17 August 2012

Israel and Iran, Again

Yep, it's been awhile since we ran an article about Israel's concern with Iran's nuke program. Are we getting closer to open warfare? Or is Israel waiting for Assad to implode in Syria before doing anything so as not to give the world a distraction from what's happening there?

It is often hard for Americans to grasp the idea of an existential threat to a nation. While one existed for Americans during the Cold War, since then the notion that any single actor with any single act could effectively obliterate Americans or their lifestyle is very hard for many people to get their brains around. But that is exactly the threat that Israelis face from even a "limited" Iranian nuclear attack. And though it is reasonable to debate whether the Iranians would actually use such a weapon against Israel given the likely consequences for them, from the Israeli perspective, given Iranian threats and actions, the risks of guessing wrong about the intent of the leaders in Tehran are so high that inaction could easily be seen to be the imprudent path.

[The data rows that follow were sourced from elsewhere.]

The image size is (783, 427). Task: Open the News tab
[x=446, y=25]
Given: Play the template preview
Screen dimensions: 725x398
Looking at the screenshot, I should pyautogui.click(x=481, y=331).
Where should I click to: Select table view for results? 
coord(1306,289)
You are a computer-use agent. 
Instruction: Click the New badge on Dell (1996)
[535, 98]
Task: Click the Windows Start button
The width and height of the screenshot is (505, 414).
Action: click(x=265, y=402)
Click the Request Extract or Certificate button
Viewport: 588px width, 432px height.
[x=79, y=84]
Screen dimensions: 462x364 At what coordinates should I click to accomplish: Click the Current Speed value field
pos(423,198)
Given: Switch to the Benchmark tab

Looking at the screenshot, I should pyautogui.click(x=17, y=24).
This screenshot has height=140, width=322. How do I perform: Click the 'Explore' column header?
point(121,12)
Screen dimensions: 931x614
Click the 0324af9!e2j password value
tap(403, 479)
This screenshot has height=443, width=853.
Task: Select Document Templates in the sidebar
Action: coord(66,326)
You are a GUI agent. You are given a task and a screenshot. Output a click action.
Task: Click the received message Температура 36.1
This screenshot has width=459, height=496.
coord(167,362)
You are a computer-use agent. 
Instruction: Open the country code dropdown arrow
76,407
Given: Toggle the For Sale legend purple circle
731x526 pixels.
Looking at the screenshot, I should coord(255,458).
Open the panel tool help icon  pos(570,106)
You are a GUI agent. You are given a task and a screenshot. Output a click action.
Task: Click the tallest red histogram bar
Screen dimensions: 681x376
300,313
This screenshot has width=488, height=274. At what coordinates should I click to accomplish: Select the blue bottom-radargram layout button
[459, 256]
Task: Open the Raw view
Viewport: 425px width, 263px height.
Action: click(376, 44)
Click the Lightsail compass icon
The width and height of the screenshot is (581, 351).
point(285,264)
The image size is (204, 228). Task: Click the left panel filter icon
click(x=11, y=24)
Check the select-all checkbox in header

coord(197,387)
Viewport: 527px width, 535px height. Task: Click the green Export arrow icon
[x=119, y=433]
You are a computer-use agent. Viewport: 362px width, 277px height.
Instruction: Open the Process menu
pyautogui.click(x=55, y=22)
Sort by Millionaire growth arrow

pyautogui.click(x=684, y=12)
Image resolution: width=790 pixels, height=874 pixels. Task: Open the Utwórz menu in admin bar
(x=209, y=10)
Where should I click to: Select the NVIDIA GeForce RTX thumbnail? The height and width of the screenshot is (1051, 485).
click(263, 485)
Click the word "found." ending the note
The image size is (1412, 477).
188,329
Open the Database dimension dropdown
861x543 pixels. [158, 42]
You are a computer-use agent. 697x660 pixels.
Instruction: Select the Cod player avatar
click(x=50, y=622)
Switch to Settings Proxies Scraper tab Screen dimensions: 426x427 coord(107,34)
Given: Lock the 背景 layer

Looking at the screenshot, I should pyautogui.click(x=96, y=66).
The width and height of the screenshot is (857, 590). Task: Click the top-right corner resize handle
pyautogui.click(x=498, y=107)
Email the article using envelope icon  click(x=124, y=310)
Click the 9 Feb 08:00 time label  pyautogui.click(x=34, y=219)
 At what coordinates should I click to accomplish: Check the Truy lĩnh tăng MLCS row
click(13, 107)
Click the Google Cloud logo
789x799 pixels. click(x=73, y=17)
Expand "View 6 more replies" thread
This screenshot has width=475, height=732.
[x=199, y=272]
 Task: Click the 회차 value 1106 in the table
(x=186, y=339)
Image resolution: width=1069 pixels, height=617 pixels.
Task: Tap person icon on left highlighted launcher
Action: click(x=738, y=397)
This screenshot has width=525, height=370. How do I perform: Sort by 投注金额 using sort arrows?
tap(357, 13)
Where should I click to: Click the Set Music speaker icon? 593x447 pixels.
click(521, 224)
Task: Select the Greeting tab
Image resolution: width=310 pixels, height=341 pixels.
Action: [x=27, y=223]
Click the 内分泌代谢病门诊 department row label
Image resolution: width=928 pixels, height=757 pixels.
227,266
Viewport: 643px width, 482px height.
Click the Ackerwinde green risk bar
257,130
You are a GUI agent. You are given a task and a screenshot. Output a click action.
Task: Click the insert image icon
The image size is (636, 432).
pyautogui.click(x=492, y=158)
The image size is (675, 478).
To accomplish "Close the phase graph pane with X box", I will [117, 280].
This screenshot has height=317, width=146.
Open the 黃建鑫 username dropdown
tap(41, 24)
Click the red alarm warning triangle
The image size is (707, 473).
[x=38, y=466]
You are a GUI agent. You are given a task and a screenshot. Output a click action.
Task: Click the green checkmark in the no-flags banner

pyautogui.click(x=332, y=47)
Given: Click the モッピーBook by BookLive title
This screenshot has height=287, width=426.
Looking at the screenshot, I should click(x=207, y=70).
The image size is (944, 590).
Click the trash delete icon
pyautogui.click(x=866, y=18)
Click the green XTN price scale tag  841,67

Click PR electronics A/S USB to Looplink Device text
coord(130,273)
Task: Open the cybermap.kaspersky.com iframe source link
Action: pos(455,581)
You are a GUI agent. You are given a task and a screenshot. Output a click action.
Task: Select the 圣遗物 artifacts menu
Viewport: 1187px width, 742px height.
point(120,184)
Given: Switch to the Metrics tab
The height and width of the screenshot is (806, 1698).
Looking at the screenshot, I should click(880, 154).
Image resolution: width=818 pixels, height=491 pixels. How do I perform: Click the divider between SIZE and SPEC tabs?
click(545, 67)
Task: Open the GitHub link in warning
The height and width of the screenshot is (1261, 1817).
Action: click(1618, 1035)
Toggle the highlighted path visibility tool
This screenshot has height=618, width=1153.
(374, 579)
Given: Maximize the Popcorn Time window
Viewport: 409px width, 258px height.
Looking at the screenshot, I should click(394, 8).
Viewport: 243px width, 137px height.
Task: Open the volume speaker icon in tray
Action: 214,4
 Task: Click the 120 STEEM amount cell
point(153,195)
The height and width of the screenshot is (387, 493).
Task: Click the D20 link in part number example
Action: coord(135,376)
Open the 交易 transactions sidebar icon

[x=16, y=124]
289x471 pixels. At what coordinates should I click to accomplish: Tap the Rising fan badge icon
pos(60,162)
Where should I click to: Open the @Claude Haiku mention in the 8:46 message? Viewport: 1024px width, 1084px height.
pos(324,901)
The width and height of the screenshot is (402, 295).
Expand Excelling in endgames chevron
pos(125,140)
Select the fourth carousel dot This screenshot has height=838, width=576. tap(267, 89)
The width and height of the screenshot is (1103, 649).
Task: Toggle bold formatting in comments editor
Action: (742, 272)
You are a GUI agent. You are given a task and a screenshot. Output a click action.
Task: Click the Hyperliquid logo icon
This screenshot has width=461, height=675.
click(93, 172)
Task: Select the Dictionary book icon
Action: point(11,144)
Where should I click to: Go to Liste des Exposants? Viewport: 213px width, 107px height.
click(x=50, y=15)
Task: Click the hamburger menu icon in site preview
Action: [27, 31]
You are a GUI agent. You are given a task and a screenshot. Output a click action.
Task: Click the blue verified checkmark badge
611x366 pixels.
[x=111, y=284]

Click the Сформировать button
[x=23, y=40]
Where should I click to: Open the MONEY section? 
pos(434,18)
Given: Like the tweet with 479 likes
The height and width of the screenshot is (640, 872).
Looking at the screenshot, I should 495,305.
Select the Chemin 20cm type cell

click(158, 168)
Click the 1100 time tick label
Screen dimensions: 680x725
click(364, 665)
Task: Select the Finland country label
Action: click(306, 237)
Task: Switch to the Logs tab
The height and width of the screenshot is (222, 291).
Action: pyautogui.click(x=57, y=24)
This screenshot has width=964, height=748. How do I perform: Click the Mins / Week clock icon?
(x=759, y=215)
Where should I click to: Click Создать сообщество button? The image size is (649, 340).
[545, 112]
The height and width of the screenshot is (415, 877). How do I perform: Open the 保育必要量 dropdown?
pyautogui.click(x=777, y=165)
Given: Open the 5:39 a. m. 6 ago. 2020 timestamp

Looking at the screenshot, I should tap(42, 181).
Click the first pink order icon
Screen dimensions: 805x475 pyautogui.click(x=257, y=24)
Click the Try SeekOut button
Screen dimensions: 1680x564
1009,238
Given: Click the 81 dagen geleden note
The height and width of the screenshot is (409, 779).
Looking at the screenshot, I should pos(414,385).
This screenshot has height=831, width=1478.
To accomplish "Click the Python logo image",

This summarizes the carefully worded case made last week in the Wall Street Journal by Israel's ambassador to the United States, Michael Oren. His article was nothing less than a case for war, and, over lunch on Friday, Aug. 10, he underscored to me how much thought and care was put into its drafting. (Oren is, for the record, my longtime very good friend.) The response to the article included the unlikely endorsement of its core points by Khalid Al Khalifa, the foreign minister of Bahrain, who tweeted it with the words "Time Is Short For Iran Diplomacy." It also was seen as one of the most important of last week's signals that Israel's discomfort with the Iran situation is growing greater, signals that included on-the-record statements by Deputy Foreign Minister Danny Ayalon and off-the-record statements to journalist Ari Shavit (widely assumed to have been from Defense Minister Ehud Barak) that both underscored and amplified Oren's case for ramped-up pressure on Iran.

By: Brant

1 comment:

S O said...

I'd like to add that Syria, Iraq and Iran faced an existential threat of possibly being all dead tomorrow for decades. Its origin was and is still so for Iran: Israel.